▶ **WORK ORDER**: Output all the entries below. Each must match exactly.

▶ **INPUT DATA**:

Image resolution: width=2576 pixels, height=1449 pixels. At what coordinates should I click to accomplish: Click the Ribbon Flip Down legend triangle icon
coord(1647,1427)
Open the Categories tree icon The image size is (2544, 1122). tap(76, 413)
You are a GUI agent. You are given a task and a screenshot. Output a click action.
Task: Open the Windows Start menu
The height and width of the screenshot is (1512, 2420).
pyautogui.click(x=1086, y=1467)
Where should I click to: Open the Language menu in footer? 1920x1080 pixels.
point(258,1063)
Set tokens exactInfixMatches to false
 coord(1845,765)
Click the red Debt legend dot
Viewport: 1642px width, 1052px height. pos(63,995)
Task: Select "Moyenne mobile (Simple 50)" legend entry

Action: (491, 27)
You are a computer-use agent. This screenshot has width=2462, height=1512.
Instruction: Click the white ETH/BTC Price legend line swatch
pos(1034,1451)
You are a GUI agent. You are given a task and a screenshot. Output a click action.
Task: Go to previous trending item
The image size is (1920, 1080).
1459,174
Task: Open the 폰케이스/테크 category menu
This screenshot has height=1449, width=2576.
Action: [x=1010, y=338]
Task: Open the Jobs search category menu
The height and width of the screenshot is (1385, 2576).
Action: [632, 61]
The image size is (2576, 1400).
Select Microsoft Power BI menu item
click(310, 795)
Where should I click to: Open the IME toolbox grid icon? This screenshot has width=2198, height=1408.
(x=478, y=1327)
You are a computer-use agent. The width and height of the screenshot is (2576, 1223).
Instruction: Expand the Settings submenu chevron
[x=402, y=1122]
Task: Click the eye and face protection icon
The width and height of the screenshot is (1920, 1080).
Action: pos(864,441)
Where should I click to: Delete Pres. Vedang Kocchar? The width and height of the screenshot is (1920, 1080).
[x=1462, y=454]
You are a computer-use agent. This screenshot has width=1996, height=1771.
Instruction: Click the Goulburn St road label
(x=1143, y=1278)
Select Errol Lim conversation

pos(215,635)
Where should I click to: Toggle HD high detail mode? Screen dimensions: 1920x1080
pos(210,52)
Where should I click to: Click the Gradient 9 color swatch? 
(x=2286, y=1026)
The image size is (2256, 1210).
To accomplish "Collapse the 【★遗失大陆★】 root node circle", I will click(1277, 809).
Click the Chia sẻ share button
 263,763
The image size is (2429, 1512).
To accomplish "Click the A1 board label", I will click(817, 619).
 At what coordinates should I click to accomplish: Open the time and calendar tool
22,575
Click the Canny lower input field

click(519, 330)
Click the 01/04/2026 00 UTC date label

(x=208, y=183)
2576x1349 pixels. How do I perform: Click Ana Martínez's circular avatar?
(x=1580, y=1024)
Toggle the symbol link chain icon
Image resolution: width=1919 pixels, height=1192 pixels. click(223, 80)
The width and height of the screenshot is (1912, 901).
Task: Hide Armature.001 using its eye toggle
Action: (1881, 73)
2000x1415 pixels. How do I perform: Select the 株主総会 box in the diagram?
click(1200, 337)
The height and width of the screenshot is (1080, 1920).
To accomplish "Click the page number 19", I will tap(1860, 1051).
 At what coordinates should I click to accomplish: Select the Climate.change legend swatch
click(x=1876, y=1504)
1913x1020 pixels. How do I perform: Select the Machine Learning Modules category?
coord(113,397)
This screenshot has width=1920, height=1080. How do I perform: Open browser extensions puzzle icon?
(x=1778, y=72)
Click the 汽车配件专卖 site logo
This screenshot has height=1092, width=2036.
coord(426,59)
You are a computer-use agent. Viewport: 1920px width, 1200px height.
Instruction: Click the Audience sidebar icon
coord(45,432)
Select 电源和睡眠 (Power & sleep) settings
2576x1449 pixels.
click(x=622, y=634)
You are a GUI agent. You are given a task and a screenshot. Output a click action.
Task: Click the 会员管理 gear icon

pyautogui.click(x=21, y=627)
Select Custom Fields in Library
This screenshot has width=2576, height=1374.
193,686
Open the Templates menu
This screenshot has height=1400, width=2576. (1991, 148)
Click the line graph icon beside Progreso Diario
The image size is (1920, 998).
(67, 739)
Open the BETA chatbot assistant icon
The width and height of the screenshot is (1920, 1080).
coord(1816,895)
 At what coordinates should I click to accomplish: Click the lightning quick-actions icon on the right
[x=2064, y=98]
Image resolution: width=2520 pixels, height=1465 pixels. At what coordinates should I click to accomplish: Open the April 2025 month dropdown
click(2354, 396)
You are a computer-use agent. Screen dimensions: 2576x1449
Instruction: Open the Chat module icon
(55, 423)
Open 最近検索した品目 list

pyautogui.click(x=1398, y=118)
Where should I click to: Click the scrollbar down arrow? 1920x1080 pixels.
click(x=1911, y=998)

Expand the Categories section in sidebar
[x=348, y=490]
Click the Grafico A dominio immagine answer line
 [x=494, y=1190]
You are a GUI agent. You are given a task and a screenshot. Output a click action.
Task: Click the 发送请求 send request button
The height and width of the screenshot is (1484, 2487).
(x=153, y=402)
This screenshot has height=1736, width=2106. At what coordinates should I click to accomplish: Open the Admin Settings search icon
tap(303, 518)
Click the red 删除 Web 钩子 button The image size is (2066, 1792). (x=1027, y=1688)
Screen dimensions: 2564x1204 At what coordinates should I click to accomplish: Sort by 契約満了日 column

▶ **ANSWER SECTION**:
Image resolution: width=2576 pixels, height=1449 pixels. At what coordinates should I click to accomplish: Click the Ribbon Flip Down legend triangle icon
coord(1647,1427)
Open the Categories tree icon The image size is (2544, 1122). tap(76, 413)
You are a GUI agent. You are given a task and a screenshot. Output a click action.
Task: Open the Windows Start menu
The height and width of the screenshot is (1512, 2420).
pyautogui.click(x=1086, y=1467)
Where should I click to: Open the Language menu in footer? 1920x1080 pixels.
point(258,1063)
Set tokens exactInfixMatches to false
 coord(1845,765)
Click the red Debt legend dot
Viewport: 1642px width, 1052px height. pos(63,995)
Task: Select "Moyenne mobile (Simple 50)" legend entry

Action: (491, 27)
You are a computer-use agent. This screenshot has width=2462, height=1512.
Instruction: Click the white ETH/BTC Price legend line swatch
pos(1034,1451)
You are a GUI agent. You are given a task and a screenshot. Output a click action.
Task: Go to previous trending item
The image size is (1920, 1080).
1459,174
Task: Open the 폰케이스/테크 category menu
This screenshot has height=1449, width=2576.
Action: [x=1010, y=338]
Task: Open the Jobs search category menu
The height and width of the screenshot is (1385, 2576).
Action: [632, 61]
The image size is (2576, 1400).
Select Microsoft Power BI menu item
click(310, 795)
Where should I click to: Open the IME toolbox grid icon? This screenshot has width=2198, height=1408.
(x=478, y=1327)
You are a computer-use agent. The width and height of the screenshot is (2576, 1223).
Instruction: Expand the Settings submenu chevron
[x=402, y=1122]
Task: Click the eye and face protection icon
The width and height of the screenshot is (1920, 1080).
Action: pos(864,441)
Where should I click to: Delete Pres. Vedang Kocchar? The width and height of the screenshot is (1920, 1080).
[x=1462, y=454]
You are a computer-use agent. This screenshot has width=1996, height=1771.
Instruction: Click the Goulburn St road label
(x=1143, y=1278)
Select Errol Lim conversation

pos(215,635)
Where should I click to: Toggle HD high detail mode? Screen dimensions: 1920x1080
pos(210,52)
Where should I click to: Click the Gradient 9 color swatch? 
(x=2286, y=1026)
The image size is (2256, 1210).
To accomplish "Collapse the 【★遗失大陆★】 root node circle", I will click(1277, 809).
Click the Chia sẻ share button
 263,763
The image size is (2429, 1512).
To accomplish "Click the A1 board label", I will click(817, 619).
 At what coordinates should I click to accomplish: Open the time and calendar tool
22,575
Click the Canny lower input field

click(519, 330)
Click the 01/04/2026 00 UTC date label

(x=208, y=183)
2576x1349 pixels. How do I perform: Click Ana Martínez's circular avatar?
(x=1580, y=1024)
Toggle the symbol link chain icon
Image resolution: width=1919 pixels, height=1192 pixels. click(223, 80)
The width and height of the screenshot is (1912, 901).
Task: Hide Armature.001 using its eye toggle
Action: (1881, 73)
2000x1415 pixels. How do I perform: Select the 株主総会 box in the diagram?
click(1200, 337)
The height and width of the screenshot is (1080, 1920).
To accomplish "Click the page number 19", I will tap(1860, 1051).
 At what coordinates should I click to accomplish: Select the Climate.change legend swatch
click(x=1876, y=1504)
1913x1020 pixels. How do I perform: Select the Machine Learning Modules category?
coord(113,397)
This screenshot has width=1920, height=1080. How do I perform: Open browser extensions puzzle icon?
(x=1778, y=72)
Click the 汽车配件专卖 site logo
This screenshot has height=1092, width=2036.
coord(426,59)
You are a computer-use agent. Viewport: 1920px width, 1200px height.
Instruction: Click the Audience sidebar icon
coord(45,432)
Select 电源和睡眠 (Power & sleep) settings
2576x1449 pixels.
click(x=622, y=634)
You are a GUI agent. You are given a task and a screenshot. Output a click action.
Task: Click the 会员管理 gear icon

pyautogui.click(x=21, y=627)
Select Custom Fields in Library
This screenshot has width=2576, height=1374.
193,686
Open the Templates menu
This screenshot has height=1400, width=2576. (1991, 148)
Click the line graph icon beside Progreso Diario
The image size is (1920, 998).
(67, 739)
Open the BETA chatbot assistant icon
The width and height of the screenshot is (1920, 1080).
coord(1816,895)
 At what coordinates should I click to accomplish: Click the lightning quick-actions icon on the right
[x=2064, y=98]
Image resolution: width=2520 pixels, height=1465 pixels. At what coordinates should I click to accomplish: Open the April 2025 month dropdown
click(2354, 396)
You are a computer-use agent. Screen dimensions: 2576x1449
Instruction: Open the Chat module icon
(55, 423)
Open 最近検索した品目 list

pyautogui.click(x=1398, y=118)
Where should I click to: Click the scrollbar down arrow? 1920x1080 pixels.
click(x=1911, y=998)

Expand the Categories section in sidebar
[x=348, y=490]
Click the Grafico A dominio immagine answer line
 [x=494, y=1190]
You are a GUI agent. You are given a task and a screenshot. Output a click action.
Task: Click the 发送请求 send request button
The height and width of the screenshot is (1484, 2487).
(x=153, y=402)
This screenshot has height=1736, width=2106. At what coordinates should I click to accomplish: Open the Admin Settings search icon
tap(303, 518)
Click the red 删除 Web 钩子 button The image size is (2066, 1792). (x=1027, y=1688)
Screen dimensions: 2564x1204 At what coordinates should I click to accomplish: Sort by 契約満了日 column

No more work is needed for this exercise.